Он сперва смеется минуту каким-то своим воспоминаниям. И только потом посвящает в них меня: «Через пару дней, Катя, я получаю от жены гору смайликов: немецкие врачи, оказывается, перевели ее в хоспис; трудности перевода. Это, конечно, издержки жизни медицинского туриста. Даже зная язык, даже полагая, что контролируешь ситуацию, ты всё равно оказываешься немножко с завязанными глазами, потому что находишься не дома, не все понимаешь и не обо всем можешь поговорить с теми, кто рядом.
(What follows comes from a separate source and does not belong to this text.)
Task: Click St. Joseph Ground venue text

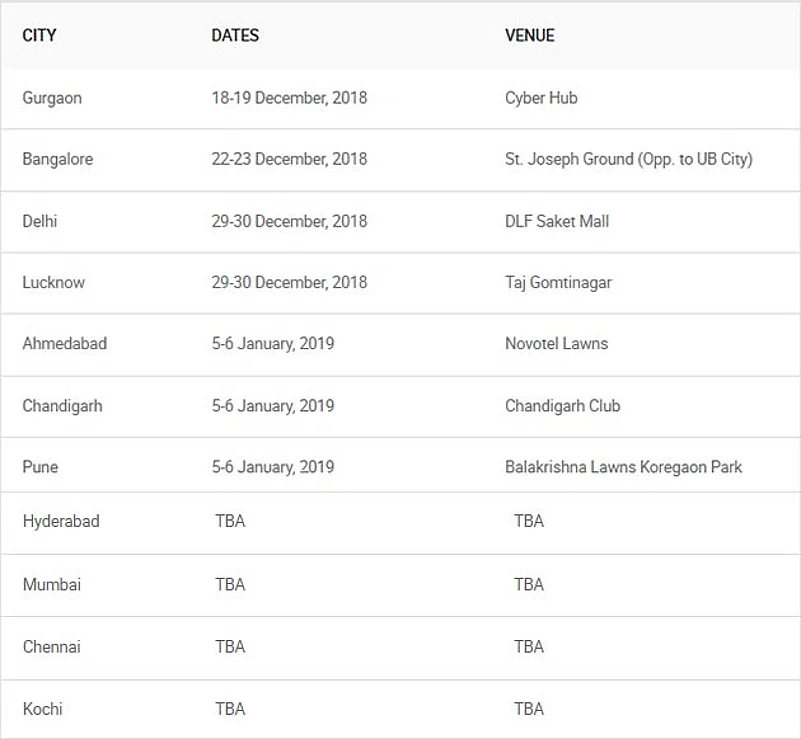Action: pyautogui.click(x=628, y=159)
Жанну перевезли в хоспис».
Еле прихожу в себя, переспрашиваю: «Таким был твой план удивить профессора?»
«У меня не было плана. Но это – урок всем другим людям, у которых не будет плана: всегда рядом есть кто-то, кто сможет воспользоваться вашей растерянностью и распорядиться вашими деньгами по своему усмотрению. И, кстати, наш вариант был не худшим: в том хосписе действительно было красиво. А в озере рядом действительно плавали лебеди. Но это было совсем не то, что я имел в виду, произнося слово «реабилитация»«.
В большом, пропитанном осенью парке маленького немецкого городка Мюнстер я сижу на скамейке с мамой семилетнего мальчика Димы. Дима играет в классики с русскоговорящей сопровождающей Эрикой. Услуги Эрики входят в стоимость контракта, который мама Димы заключила с Университетской клиникой Мюнстера. В контракте сказано, что Эрика должна быть всегда на связи с семьей Димы, переводить всё, что говорят врачи Диминой маме и что Димина мама хочет спросить у врачей. В любое время суток.
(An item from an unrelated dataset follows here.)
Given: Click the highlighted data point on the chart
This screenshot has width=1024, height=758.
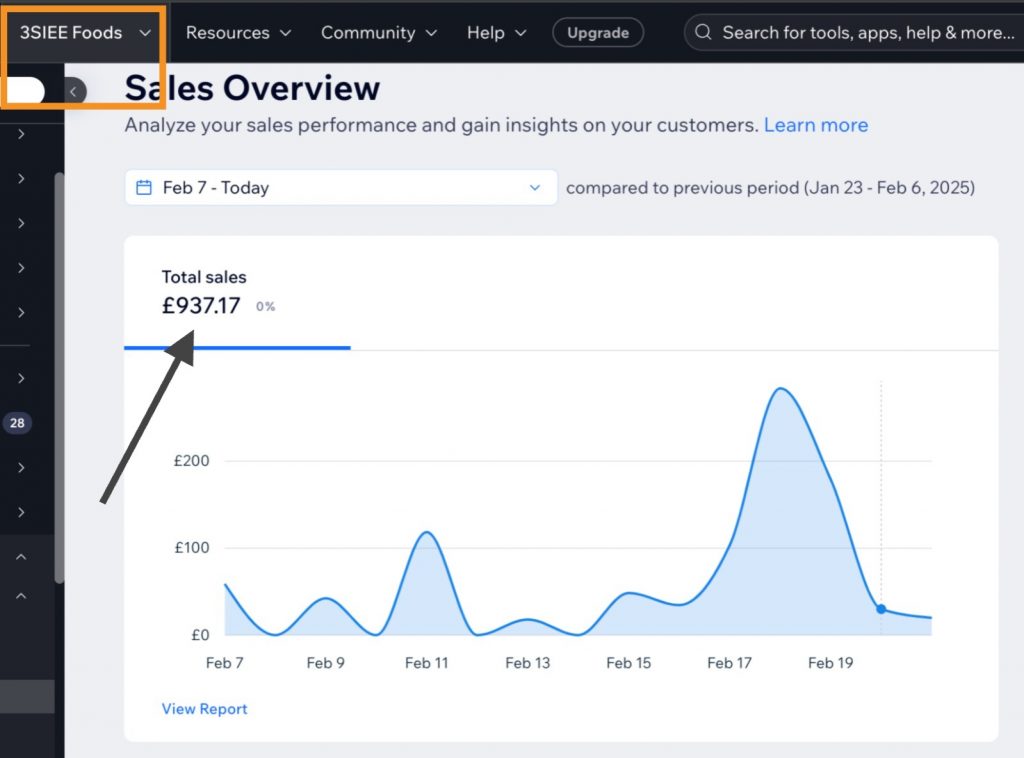Looking at the screenshot, I should tap(881, 608).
«Вы знаете, я всё никак не могу поверить, что после стольких унижений к нам стали относиться как к людям, что у нас появились права», – говорит Димина мама и вздыхает. Мне кажется, что сейчас она должна заплакать, и я втягиваю голову в плечи. Как любой нормальный человек, я очень неловко себя чувствую, когда плачут мамы больных детей. Но Димина мама не плачет. Она просто говорит. Вроде бы восхищенно, но всё как-то на одной ноте. Кажется, она действительно до сих пор не верит. «По сравнению с тем, как это было в ****ске (я намеренно опускаю имя Диминой мамы и город, откуда они родом. Поверьте, это типичная ситуация для любого российского города. Тем более что почти во всех трудных случаях такие дети с мамами оказываются в Москве, где очень часто сценарий повторяется), мы как будто очутились на другой планете. В первый же день после прилета мы прошли полное обследование. У нас взяли все анализы крови, пробирок пятнадцать, наверное, чтобы проверить всё по всем показателям. Они всё делают так основательно, вплоть до каждой мелочи. И всё время повторяют: не стесняйтесь спрашивать. Мне это так странно. Наш завотделением в Москве всё время орал на мамочек: «Перестаньте дергать врачей, не мешайте им работать». А тут… У Димы вчера ночью заболела голова очень сильно, они повезли его сразу же на КТ, проверить, нет ли кровоизлияния. У нас в городе на КТ надо в очереди стоять не меньше месяца. И из-за какой-то головной боли никто, конечно, посреди ночи никакое КТ делать не будет». Мама опять вздыхает.